Rien n’interdit au chef de village de siéger au sein du conseil municipal. Surtout pas la loi. En tout cas pas celle relative au scrutin co...
Rien n’interdit au chef de village de siéger au sein du conseil municipal. Surtout pas la loi. En tout cas pas celle relative au scrutin communal et celle portant code électoral en Union des Comores, lesquelles ont largement consacré ce droit. Il faut être de mauvaise foi ou animé par une volonté de semer la discorde et de susciter la confusion pour nier l’évidence. Car, ensembles les dispositions des articles 24 de la loi sur le scrutin communal et 194 de la loi relative au code électoral prévoient, de façon claire et sans équivoque, que les Chefs de quartiers et de villages, désignés conformément à la tradition de leur village, sont de droit membres du Conseil communal de la commune dont relève leur village et leurs sièges s’ajoutent au nombre de siège impaire établi par la loi.
Contrairement aux affirmations de certains commentateurs, les chefs de village participent pleinement aux délibérations des conseils, ainsi qu’à l’élection des maires et des adjoints.
C’est le législateur qui en a décidé ainsi, puisque la loi sur le scrutin communal dispose, dans son article 24 alinéa 2, que ces conseillers municipaux (les chefs de village) jouissent des mêmes droits et obligations que les autres membres du conseil municipal. Les seules restrictions imposées par la loi sont l’incompatibilité des fonctions de chef de village et celles de maire et le fait que la perte des fonctions de chef de village entraîne automatiquement la perte de celles de conseiller municipal.
Image d'illustration. ©Soilihi Said Soilihi |
Il faut qu’on arrête de vouloir saucissonner les lois et de les raboter au gré de l’humeur et eu égard aux intérêts du moment.

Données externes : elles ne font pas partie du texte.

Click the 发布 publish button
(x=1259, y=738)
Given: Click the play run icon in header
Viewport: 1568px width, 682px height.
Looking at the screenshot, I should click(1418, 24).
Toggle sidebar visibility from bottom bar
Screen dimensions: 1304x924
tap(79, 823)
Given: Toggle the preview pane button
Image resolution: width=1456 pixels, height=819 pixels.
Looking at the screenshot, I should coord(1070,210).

Il faut que nos vaillants politiques arrêtent de chercher à dévoyer la loi, expression de la volonté générale, en préconisant à chaque bout de champs le consensus. Comment peut-on affirmer qu'on vient de découvrir que le chef de village est membre de droit de sa commune, alors que cette loi sur le scrutin communal est votée en avril 2011 et promulguée en juillet de cette même année. Et ce n'est pas un seul article qui est consacré au chef du village, mais un chapitre entier (le chapitre 6) composé de quatre articles (les articles 24, 25, 26 et 27) et la loi relative au code électoral de 2014 en a repris les dispositions pertinentes. Comment préconiser la révision d’une loi votée et promulguée il y a plus de quatre ans au moment où on veut l’appliquer pour la première fois ? Une révision de cette loi dans le seul dessein d’écarter les chefs de village est inopportune ; si elle était faite, comme certains le préconisent, elle devrait s'appliquer à la prochaine mandature.
Il ne faut pas oublier que le village, socle de la tradition comorienne, est reconnu comme une unité administrative et la commune n’est qu’une somme de plusieurs villages. Comme l’a si bien dit M. Modibo Keita, le premier président de la République du Mali, le village est chez nous la cellule de base et c’est la vitalité de cette cellule qui engendrera la vitalité de la nation tout entière. Écarter le village dans la gestion communale serait une erreur monumentale et un coup d’arrêt à la démocratie participative naissante.
Par ailleurs, il est incompréhensible que le pouvoir de l'Union s'autorise d'intervenir dans l'administration des collectivités territoriales, un domaine de compétences dévolue aux îles autonomes par la constitution, en désignant illico des chefs de villages et de quartiers dans le seul dessein de s'arroger des majorités dans les municipalités. En effet, l’article 9 de la constitution dispose que l’administration des collectivités locales relève de la compétence des îles autonomes.